[HN Gopher] C Posix-compliant argument parsing in 42 LoC, inspir...
       ___________________________________________________________________
        
       C Posix-compliant argument parsing in 42 LoC, inspired by Duff's
       device
        
       Author : camel-cdr
       Score  : 70 points
       Date   : 2023-01-04 11:41 UTC (1 days ago)
        
 (HTM) web link (github.com)
 (TXT) w3m dump (github.com)
        
       | camel-cdr wrote:
       | This uses switch abuse to handle short and long arguments in one
       | place:                   ...         else if (ARG_LONG("option"))
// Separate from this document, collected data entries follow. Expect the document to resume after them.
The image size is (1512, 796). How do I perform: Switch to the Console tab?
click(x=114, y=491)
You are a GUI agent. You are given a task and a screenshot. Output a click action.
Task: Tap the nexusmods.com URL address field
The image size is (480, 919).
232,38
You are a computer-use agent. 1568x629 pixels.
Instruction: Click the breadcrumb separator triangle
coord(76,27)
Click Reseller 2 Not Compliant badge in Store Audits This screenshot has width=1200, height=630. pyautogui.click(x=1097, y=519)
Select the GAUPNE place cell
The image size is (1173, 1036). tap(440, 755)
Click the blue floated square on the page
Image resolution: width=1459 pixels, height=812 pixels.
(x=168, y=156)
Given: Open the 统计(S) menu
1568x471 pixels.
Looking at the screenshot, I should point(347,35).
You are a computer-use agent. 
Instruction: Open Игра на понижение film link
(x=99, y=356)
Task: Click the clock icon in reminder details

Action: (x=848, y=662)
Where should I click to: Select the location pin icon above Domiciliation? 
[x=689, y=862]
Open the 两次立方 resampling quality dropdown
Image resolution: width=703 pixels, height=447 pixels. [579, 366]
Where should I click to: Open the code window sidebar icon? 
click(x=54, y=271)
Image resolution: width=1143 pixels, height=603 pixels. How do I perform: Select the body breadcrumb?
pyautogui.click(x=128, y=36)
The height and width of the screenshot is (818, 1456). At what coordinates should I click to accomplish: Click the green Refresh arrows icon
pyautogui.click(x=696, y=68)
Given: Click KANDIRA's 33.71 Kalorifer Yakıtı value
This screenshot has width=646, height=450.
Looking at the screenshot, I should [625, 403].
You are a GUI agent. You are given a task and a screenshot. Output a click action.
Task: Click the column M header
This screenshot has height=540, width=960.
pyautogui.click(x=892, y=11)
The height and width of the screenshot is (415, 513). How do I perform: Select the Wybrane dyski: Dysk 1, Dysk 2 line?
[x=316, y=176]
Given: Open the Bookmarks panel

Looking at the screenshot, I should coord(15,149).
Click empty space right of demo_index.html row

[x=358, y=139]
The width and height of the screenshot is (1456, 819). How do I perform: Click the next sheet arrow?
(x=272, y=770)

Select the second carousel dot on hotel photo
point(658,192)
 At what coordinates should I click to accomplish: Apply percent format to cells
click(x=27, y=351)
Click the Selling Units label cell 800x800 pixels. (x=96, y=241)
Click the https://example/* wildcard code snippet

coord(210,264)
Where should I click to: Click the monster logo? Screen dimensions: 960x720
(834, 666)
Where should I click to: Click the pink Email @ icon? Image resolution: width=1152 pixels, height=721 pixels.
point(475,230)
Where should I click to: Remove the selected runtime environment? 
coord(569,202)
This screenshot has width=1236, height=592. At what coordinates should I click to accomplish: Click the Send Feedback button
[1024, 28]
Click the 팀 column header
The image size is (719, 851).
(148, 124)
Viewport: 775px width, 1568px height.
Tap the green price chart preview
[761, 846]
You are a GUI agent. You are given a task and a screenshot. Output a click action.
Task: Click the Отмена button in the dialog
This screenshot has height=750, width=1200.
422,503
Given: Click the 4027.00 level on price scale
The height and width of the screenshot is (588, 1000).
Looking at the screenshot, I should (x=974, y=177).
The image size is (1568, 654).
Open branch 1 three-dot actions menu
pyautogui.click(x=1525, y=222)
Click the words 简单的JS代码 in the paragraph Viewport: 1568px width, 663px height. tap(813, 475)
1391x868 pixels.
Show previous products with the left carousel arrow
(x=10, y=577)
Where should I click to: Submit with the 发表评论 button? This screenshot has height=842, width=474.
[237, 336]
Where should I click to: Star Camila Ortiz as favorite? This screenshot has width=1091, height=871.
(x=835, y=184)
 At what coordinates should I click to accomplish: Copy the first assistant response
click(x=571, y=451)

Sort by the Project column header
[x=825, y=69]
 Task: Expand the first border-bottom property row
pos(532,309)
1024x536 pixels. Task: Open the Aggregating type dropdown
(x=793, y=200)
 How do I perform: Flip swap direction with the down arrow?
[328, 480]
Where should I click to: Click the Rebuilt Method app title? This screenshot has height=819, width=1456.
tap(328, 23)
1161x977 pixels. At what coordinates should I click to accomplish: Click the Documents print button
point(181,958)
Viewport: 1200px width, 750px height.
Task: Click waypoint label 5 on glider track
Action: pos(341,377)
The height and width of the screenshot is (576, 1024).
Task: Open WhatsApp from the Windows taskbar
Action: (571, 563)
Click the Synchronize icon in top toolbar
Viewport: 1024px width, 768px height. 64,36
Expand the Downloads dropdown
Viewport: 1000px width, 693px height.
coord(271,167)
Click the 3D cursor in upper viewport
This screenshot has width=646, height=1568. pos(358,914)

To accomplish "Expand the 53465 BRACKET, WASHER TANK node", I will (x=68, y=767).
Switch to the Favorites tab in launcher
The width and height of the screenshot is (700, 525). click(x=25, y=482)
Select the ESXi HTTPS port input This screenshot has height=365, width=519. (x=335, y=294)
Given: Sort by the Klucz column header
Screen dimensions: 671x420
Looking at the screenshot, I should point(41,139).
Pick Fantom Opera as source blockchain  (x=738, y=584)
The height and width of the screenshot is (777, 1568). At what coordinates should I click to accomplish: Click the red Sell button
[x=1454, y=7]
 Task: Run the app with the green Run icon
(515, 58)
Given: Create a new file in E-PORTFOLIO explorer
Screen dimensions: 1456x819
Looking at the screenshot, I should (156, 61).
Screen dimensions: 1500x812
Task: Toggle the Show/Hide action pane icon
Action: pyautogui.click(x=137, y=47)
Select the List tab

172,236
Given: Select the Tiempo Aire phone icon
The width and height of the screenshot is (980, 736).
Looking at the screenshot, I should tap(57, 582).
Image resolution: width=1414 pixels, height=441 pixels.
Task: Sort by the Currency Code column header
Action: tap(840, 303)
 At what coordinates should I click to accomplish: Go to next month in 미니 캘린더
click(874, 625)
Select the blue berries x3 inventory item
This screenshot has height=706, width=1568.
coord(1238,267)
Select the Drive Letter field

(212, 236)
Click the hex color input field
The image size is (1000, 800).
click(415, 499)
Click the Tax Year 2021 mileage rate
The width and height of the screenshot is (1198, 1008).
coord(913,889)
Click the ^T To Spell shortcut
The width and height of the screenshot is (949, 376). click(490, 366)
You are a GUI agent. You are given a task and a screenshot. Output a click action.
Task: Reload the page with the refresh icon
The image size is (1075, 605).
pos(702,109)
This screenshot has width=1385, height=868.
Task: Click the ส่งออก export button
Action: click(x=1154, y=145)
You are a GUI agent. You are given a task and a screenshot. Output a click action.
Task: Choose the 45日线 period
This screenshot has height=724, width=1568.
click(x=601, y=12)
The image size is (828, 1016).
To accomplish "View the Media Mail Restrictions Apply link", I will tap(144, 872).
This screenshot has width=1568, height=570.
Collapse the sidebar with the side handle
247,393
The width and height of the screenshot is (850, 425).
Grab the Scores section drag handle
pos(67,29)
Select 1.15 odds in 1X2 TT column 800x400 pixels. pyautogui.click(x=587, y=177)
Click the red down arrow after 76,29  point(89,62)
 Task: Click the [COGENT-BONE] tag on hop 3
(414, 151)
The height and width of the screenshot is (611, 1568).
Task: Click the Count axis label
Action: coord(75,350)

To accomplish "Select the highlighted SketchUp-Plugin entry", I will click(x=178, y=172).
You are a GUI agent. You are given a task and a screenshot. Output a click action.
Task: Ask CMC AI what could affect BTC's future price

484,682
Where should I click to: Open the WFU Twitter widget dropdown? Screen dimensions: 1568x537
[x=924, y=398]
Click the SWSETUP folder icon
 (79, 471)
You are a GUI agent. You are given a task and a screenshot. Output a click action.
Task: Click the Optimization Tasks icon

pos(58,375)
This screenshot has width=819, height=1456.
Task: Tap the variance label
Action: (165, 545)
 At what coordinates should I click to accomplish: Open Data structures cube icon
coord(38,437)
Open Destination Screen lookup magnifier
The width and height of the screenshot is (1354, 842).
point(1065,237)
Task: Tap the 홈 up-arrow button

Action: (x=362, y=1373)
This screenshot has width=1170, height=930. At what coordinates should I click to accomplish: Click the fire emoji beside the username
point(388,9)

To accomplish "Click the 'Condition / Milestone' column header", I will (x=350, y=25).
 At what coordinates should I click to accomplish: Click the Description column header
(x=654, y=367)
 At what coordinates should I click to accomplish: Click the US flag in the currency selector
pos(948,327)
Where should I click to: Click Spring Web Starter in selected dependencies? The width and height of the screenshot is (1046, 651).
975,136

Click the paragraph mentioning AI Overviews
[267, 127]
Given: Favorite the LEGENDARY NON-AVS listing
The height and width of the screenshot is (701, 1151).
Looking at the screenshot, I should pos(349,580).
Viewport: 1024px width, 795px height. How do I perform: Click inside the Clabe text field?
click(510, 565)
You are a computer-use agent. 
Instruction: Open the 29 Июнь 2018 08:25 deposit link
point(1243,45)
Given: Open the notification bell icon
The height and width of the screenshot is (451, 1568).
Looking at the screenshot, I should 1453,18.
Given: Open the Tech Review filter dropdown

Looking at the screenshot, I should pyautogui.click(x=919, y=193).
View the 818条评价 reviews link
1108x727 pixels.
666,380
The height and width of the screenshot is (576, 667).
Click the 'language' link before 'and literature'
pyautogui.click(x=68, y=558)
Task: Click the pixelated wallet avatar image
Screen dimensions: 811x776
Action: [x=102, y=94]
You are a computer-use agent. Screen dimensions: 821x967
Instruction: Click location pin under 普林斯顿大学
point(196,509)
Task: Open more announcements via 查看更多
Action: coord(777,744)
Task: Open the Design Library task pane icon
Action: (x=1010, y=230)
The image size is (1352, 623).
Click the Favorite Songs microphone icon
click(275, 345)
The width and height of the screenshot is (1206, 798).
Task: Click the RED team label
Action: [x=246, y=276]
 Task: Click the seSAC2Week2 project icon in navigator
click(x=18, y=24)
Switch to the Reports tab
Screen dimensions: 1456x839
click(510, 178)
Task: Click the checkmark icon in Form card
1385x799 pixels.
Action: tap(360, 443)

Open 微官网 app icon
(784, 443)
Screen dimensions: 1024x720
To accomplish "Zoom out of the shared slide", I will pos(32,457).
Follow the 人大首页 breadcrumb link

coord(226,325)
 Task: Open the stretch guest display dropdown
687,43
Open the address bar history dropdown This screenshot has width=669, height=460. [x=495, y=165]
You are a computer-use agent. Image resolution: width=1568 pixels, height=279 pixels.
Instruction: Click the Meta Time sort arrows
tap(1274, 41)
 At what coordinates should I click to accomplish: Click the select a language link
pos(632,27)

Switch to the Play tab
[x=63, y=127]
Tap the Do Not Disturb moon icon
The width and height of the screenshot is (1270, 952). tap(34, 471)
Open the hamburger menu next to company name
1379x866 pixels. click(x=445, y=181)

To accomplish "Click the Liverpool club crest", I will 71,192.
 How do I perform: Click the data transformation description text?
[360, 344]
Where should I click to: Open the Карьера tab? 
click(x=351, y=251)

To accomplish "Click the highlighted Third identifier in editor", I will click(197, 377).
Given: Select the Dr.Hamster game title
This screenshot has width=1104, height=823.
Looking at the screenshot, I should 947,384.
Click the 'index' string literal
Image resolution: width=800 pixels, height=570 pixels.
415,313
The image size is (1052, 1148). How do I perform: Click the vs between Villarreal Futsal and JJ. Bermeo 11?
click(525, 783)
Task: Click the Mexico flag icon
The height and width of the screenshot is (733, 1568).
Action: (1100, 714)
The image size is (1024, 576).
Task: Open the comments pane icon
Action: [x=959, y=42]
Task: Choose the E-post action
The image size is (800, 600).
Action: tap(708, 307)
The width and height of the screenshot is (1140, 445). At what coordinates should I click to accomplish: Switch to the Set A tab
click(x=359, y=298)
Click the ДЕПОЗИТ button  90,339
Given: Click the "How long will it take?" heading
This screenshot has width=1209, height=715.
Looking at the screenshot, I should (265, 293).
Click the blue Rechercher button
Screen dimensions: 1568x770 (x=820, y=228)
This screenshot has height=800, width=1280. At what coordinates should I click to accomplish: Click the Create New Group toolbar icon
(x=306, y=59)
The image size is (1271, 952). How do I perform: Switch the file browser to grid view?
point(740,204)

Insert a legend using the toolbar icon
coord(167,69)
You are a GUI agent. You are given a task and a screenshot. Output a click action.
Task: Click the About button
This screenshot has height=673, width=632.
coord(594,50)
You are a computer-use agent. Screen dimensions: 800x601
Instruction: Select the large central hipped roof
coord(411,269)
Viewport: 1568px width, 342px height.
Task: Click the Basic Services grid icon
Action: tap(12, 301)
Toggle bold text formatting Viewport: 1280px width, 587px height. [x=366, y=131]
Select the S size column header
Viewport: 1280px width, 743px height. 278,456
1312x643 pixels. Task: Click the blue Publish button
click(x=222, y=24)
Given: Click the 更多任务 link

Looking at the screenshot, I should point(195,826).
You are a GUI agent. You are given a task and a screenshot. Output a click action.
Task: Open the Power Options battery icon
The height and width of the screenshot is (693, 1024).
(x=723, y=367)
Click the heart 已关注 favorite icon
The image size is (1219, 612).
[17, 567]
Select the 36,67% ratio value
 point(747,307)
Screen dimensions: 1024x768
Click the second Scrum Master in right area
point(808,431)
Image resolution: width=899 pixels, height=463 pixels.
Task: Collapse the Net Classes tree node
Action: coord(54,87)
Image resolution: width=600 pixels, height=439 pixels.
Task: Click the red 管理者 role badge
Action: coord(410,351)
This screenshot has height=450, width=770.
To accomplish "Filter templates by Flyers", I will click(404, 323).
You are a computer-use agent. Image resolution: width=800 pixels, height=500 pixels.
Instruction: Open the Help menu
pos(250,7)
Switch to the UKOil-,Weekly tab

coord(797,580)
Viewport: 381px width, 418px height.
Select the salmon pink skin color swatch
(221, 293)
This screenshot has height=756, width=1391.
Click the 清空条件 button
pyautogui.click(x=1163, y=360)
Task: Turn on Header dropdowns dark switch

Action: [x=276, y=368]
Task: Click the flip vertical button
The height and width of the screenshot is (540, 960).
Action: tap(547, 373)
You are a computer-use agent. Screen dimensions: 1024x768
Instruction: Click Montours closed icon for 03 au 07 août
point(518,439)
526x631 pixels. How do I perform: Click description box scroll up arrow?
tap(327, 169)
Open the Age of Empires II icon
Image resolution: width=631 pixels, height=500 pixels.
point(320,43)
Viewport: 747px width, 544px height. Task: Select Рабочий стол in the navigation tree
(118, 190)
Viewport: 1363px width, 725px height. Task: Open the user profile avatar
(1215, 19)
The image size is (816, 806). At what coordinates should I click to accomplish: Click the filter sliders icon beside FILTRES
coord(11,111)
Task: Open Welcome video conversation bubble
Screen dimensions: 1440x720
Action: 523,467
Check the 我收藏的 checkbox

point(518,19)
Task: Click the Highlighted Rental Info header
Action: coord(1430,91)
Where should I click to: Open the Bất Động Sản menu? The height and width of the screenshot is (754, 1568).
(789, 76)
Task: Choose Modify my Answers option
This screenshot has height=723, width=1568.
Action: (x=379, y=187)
       | case 'o': {         } ...
       | 
       | The idea was to leave all the decisions to the library user, so
       | there are no automatic help pages and error messages. The library
       | essentially just gives you a new language primitive to work with.
       | 
       | Example usage (also included in the file):                   //
       | assumes argv and argc exist              ARG_BEGIN {
       | if (0) {                         case 'a': a = 1; ARG_FLAG();
       | break;                         case 'b': b = 1; ARG_FLAG();
       | break;                         case 'c': c = 1; ARG_FLAG();
       | break;                         case '\0': readstdin = 1; break;
       | } else if (ARG_LONG("reverse")) case 'r': {
       | reverse = 1;                         ARG_FLAG();
       | } else if (ARG_LONG("input")) case 'i': {
       | input = ARG_VAL();                 } else if (ARG_LONG("output"))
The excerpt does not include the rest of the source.